> **SUPPLIED TEXT**:
────
# BOSI tracker now with Pepper any discounts???



## Frank (7 Jul 2018)

Just got a letter yesterday to say my tracker is now with pepper

Haven't had a chance to ring them yet.

Somewhere I lived when we entered the drop, now a rental back in positive 

worth 215 I owe about 185 
10 years left on an interest only tracker.

Plan was to sell up in the next few years anyway renting isn't worth the hassle.

I was just wondering are they doing discounts for ordinary punters?

If I could get a discount on the mortgage it could be worth getting out now.

The tracker has to be a pain for them at 1.5% above ECB.


----------



## Frank (9 Jul 2018)

OK update I talked to pepper 

The transfer has not happened as yet , September or October this year.

BOS are not offering discounts currently 

There is no indication pepper will offer discounts after ;-( 

Pity only banks and big players get discount and not ordinary punters


----------



## RedOnion (9 Jul 2018)

You've a performing mortgage, in positive equity, at a 1.5% margin. How much discount do you expect they sold it at?

If you said a 0.6% tracker, in negative equity and 2 years arrears you'd have some hope...


----------



## Frank (9 Jul 2018)

Hey worth a question, 

So do I suggest I stop paying my mortgage Red???
Come back to them in 2 years.


----------



## RedOnion (9 Jul 2018)

No, you'll risk them repossessing it as house value is more than mortgage.

My point was the buyer fund didn't get the discount you're imagining. Your mortgage is in a portfolio of 'good' loans. Ok, the margin isn't brilliant, but it's the norm in other countries. And they've a 10 year history of you paying this, even through a crisis. They know you're good for it.
Its a good investment. The fund that bought it have valued it at least 97% of it's value.


----------



## Frank (9 Jul 2018)

tongue in cheek on the not paying, as you say managed it through the bad times.

Why would BOS sell if there is money to be made even if the margin is tight or normal by rest of EU standard?


----------



## TheFatMan (14 Jul 2018)

Great question! Was pondering this myself. Have a ECB+ 0.55% tracker from BOSI going to Pepper too, never been an issue with late payment etc. We’re some of the lucky ones. Was hopping Pepper might want to make a quick turnover here on a loss leader mortgage. Under new GDPR guidelines would a mortgage holder not be entitled to know what Pepper is paying? I know the mortgages are bundled but commercially pepper would be crazy not to entertain offers and realize gains on a mortgage they are effectively going to lose on in the 10 years remaining!


----------



## IdesofMarch (15 Jul 2018)

RedOnion said:


> No, you'll risk them repossessing it as house value is more than mortgage.
> 
> My point was the buyer fund didn't get the discount you're imagining. Your mortgage is in a portfolio of 'good' loans. Ok, the margin isn't brilliant, but it's the norm in other countries. And they've a 10 year history of you paying this, even through a crisis. They know you're good for it.
> Its a good investment. The fund that bought it have valued it at least 97% of it's value.



Where did you get that figure from?


----------



## TheFatMan (31 Jul 2018)

IdesofMarch said:


> Where did you get that figure from?
────
> **PROBLEM TO SOLVE**:
In the forum thread about the mortgage move to Pepper, what is the margin on TheFatMan's tracker from BOSI? The lines that come after this thread have nothing to do with the task here.

> **DATA LINES**:
────
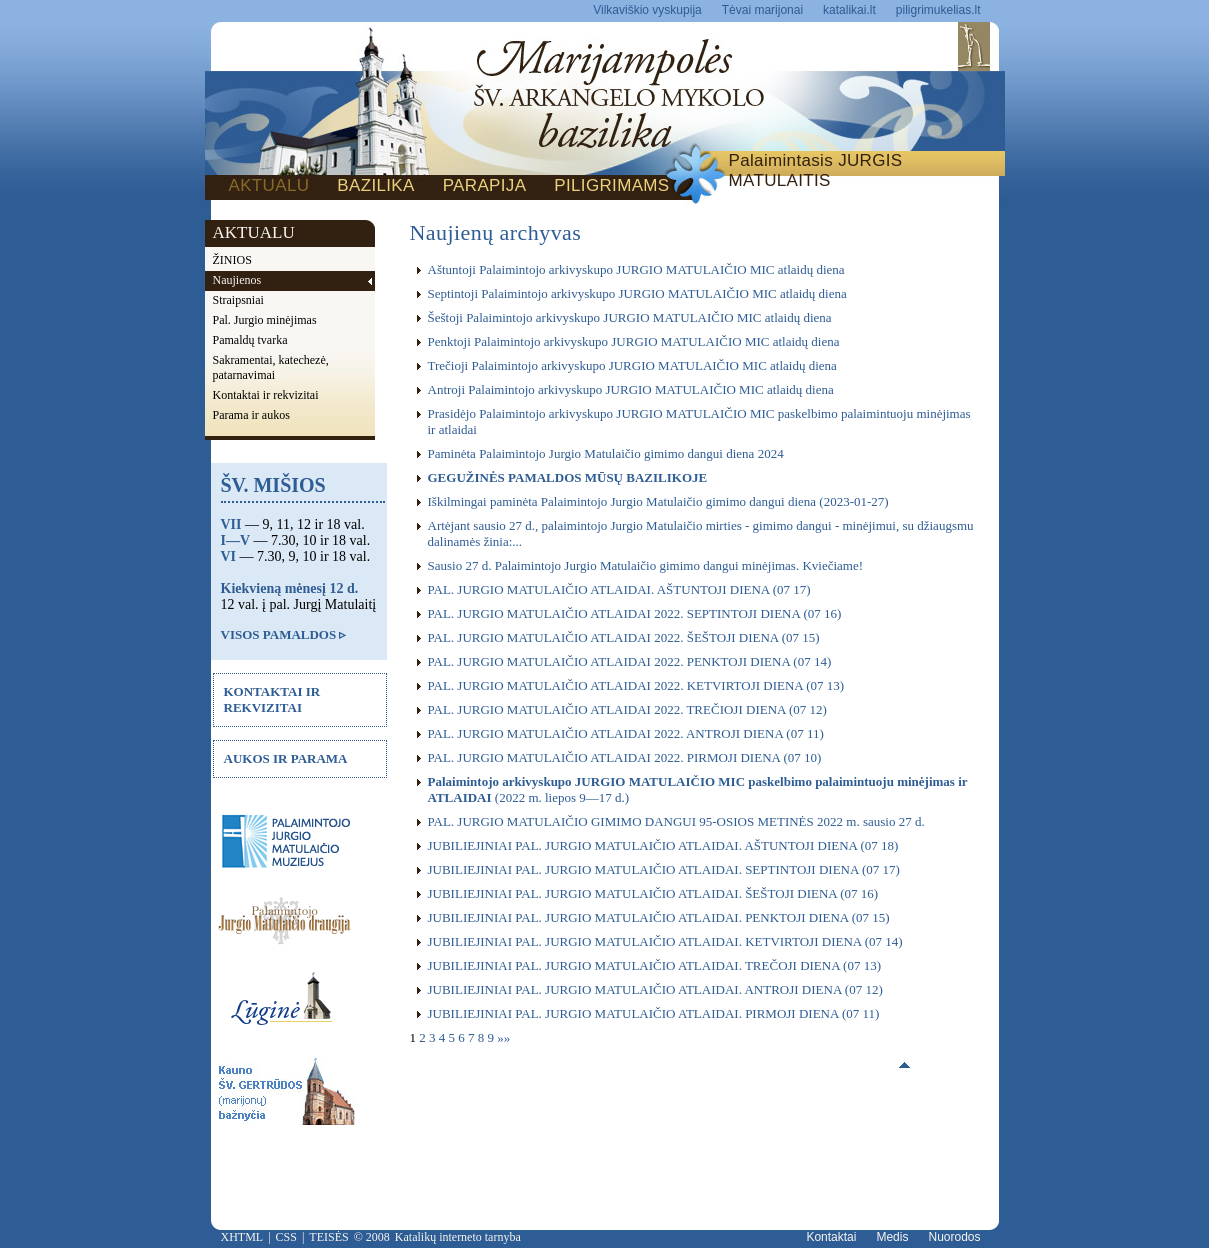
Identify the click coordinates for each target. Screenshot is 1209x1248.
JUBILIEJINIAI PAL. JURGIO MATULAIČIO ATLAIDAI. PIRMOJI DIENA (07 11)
────
> **FINISHED EXERCISE**:
It is ECB plus 0.55%.